One such document shows how PricewaterhouseCoopers advised Dutch clothing company WE Group several times on how to reduce its tax burden, as reported by newspaper Trouw.

Under the model, a separate company is founded in Luxembourg, which acquires the exclusive intellectual property rights to one of the clothing company's brands. For every clothing piece of that brand, WE pays royalties to the Luxembourg company.

Not only does WE reduce its profit tax due in the Netherlands, it also benefits from Luxembourg's special low taxation of royalties: 80 percent of the royalties are exempt from taxation.

The law, which allows companies this generous tax exemption from royalties, was signed when Jean-Claude Juncker was prime minister of Luxembourg.

The now-European Commission chief was a strong defender of Luxembourg's tax system at the time.
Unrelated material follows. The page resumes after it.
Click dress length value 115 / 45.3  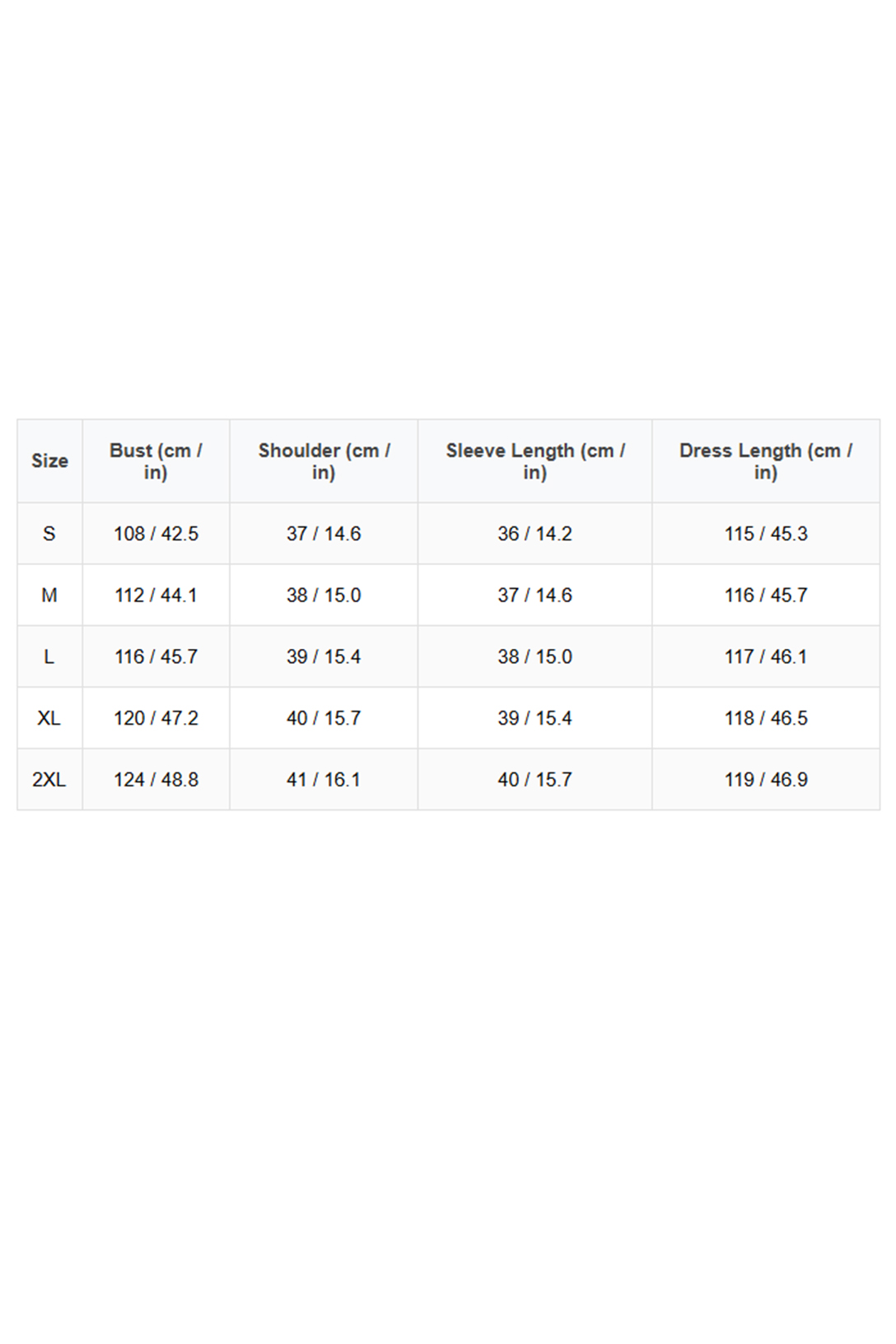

He recently told German TV: "No one has ever been able to make a convincing and thorough case to me that Luxembourg is a tax haven."

However, the revelations come just a few days into his new job as commission president and amid a growing public backlash against tax-avoidance schemes.

Meanwhile, it is not only companies that benefit from the tax rules in Luxembourg.

A Canadian pension fund that invests on behalf of public servants also set up a scheme to avoid paying taxes, the CBC reported.

For his part, German Green MEP Sven Giegold said on Thursday that the "mass corporate tax avoidance" schemes are "a major blow to … [Juncker’s] credibility”.

“The fact that … [he] served as Luxembourg's finance and prime minister throughout this period makes him directly complicit".

Giegold added that EU finance ministers meeting in Brussels on Friday “must immediately respond to these serious revelations”.